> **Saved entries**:
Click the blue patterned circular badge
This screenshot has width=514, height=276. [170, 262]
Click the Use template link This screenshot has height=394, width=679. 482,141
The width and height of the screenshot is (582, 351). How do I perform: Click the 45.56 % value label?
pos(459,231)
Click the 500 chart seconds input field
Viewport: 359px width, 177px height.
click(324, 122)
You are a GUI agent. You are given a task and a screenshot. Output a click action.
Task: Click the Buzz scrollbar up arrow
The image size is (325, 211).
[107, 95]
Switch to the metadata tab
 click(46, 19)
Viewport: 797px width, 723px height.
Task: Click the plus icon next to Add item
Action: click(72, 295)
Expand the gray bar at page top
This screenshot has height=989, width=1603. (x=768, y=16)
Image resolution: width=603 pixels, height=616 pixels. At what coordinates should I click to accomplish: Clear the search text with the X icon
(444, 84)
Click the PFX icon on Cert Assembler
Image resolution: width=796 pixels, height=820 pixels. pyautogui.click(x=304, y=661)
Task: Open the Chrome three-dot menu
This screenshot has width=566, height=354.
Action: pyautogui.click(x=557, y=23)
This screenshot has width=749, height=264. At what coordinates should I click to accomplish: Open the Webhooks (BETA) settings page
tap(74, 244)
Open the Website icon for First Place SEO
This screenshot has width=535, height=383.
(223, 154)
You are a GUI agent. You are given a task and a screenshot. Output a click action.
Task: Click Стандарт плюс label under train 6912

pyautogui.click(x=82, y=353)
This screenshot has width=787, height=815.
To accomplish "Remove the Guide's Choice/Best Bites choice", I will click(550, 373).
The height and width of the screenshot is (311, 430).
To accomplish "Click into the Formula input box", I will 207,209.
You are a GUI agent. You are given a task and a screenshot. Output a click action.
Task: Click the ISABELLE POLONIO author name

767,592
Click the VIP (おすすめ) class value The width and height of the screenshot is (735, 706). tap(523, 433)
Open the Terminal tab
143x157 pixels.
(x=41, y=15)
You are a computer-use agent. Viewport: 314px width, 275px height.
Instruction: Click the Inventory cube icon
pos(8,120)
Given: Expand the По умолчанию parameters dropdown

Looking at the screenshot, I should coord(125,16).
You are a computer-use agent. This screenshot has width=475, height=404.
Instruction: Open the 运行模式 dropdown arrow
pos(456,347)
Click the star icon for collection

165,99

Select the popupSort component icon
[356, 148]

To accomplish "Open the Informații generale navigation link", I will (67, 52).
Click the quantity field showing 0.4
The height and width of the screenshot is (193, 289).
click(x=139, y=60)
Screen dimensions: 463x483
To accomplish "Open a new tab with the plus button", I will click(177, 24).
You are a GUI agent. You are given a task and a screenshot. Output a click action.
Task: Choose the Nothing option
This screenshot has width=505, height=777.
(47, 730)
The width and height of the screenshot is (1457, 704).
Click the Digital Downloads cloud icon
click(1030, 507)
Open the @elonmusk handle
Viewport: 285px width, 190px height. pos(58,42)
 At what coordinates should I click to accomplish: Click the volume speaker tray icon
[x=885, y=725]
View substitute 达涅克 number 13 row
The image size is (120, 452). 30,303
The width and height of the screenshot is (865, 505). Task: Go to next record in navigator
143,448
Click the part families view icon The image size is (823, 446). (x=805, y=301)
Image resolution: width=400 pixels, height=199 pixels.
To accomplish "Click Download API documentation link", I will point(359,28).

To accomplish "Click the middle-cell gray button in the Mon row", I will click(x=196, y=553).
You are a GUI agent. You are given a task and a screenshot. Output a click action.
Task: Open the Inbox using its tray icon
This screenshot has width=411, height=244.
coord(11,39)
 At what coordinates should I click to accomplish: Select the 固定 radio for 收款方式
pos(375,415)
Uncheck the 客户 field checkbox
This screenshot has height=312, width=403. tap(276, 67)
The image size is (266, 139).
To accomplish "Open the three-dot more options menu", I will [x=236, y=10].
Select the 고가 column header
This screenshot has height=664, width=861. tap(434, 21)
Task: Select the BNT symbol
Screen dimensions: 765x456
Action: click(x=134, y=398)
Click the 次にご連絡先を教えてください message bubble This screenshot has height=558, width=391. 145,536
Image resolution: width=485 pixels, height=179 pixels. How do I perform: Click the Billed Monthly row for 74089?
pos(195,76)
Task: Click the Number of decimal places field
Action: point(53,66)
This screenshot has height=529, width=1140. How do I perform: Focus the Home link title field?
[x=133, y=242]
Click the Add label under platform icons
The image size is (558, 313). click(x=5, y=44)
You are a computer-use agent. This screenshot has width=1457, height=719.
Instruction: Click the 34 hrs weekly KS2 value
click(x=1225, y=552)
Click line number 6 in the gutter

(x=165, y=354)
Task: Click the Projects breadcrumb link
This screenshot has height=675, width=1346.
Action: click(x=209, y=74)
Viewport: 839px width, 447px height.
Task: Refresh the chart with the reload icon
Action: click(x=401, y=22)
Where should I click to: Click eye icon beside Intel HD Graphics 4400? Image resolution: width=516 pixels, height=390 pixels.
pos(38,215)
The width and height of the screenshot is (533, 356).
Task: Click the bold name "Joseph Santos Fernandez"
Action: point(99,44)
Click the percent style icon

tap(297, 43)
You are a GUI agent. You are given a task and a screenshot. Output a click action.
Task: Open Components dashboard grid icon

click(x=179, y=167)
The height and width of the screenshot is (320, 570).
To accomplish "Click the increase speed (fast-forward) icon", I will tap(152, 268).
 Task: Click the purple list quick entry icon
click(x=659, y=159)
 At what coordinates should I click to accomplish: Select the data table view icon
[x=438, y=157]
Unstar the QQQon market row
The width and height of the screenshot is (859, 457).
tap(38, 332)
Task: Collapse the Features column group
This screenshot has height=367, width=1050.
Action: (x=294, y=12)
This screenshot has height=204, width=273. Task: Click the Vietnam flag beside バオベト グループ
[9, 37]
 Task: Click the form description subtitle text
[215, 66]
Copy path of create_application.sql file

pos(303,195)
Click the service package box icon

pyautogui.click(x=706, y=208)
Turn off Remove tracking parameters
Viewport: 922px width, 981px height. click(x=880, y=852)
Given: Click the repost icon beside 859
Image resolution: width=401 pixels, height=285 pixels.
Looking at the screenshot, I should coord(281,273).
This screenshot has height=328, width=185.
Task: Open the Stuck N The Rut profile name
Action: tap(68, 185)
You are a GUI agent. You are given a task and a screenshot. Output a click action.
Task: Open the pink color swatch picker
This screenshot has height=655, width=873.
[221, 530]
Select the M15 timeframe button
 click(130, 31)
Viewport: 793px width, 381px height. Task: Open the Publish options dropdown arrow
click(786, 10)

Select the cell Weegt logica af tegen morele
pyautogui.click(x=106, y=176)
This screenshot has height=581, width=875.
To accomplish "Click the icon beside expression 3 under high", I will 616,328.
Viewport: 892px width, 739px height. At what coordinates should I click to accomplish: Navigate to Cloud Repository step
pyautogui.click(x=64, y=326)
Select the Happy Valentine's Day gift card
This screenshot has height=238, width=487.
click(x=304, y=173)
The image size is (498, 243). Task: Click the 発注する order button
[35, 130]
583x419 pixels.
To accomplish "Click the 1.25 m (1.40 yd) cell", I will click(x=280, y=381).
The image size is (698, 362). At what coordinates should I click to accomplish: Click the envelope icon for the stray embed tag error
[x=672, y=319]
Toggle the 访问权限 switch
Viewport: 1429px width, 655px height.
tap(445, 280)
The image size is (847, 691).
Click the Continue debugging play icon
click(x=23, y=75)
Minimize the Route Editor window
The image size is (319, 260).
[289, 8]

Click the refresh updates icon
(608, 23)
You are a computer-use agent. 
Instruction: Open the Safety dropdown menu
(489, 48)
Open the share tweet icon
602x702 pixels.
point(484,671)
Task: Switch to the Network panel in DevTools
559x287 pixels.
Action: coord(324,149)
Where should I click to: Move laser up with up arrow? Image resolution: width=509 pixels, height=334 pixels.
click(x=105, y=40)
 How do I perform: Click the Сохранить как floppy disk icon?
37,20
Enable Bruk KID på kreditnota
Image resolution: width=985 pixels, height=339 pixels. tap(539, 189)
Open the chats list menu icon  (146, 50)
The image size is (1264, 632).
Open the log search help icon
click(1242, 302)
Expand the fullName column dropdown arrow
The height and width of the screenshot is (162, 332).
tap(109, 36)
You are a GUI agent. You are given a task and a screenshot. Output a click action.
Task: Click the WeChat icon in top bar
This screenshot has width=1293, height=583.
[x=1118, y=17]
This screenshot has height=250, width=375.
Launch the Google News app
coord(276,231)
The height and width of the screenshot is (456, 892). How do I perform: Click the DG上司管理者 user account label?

> **Work request**: Taking the entries above, restate exactly those lines that fall between the line with "This screenshot has height=204, width=273." and the line with "583x419 pixels.", keeping both of those lines too.

> **Expected output**:
This screenshot has height=204, width=273. Task: Click the Vietnam flag beside バオベト グループ
[9, 37]
 Task: Click the form description subtitle text
[215, 66]
Copy path of create_application.sql file

pos(303,195)
Click the service package box icon

pyautogui.click(x=706, y=208)
Turn off Remove tracking parameters
Viewport: 922px width, 981px height. click(x=880, y=852)
Given: Click the repost icon beside 859
Image resolution: width=401 pixels, height=285 pixels.
Looking at the screenshot, I should coord(281,273).
This screenshot has height=328, width=185.
Task: Open the Stuck N The Rut profile name
Action: tap(68, 185)
You are a GUI agent. You are given a task and a screenshot. Output a click action.
Task: Open the pink color swatch picker
This screenshot has height=655, width=873.
[221, 530]
Select the M15 timeframe button
 click(130, 31)
Viewport: 793px width, 381px height. Task: Open the Publish options dropdown arrow
click(786, 10)

Select the cell Weegt logica af tegen morele
pyautogui.click(x=106, y=176)
This screenshot has height=581, width=875.
To accomplish "Click the icon beside expression 3 under high", I will 616,328.
Viewport: 892px width, 739px height. At what coordinates should I click to accomplish: Navigate to Cloud Repository step
pyautogui.click(x=64, y=326)
Select the Happy Valentine's Day gift card
This screenshot has height=238, width=487.
click(x=304, y=173)
The image size is (498, 243). Task: Click the 発注する order button
[35, 130]
583x419 pixels.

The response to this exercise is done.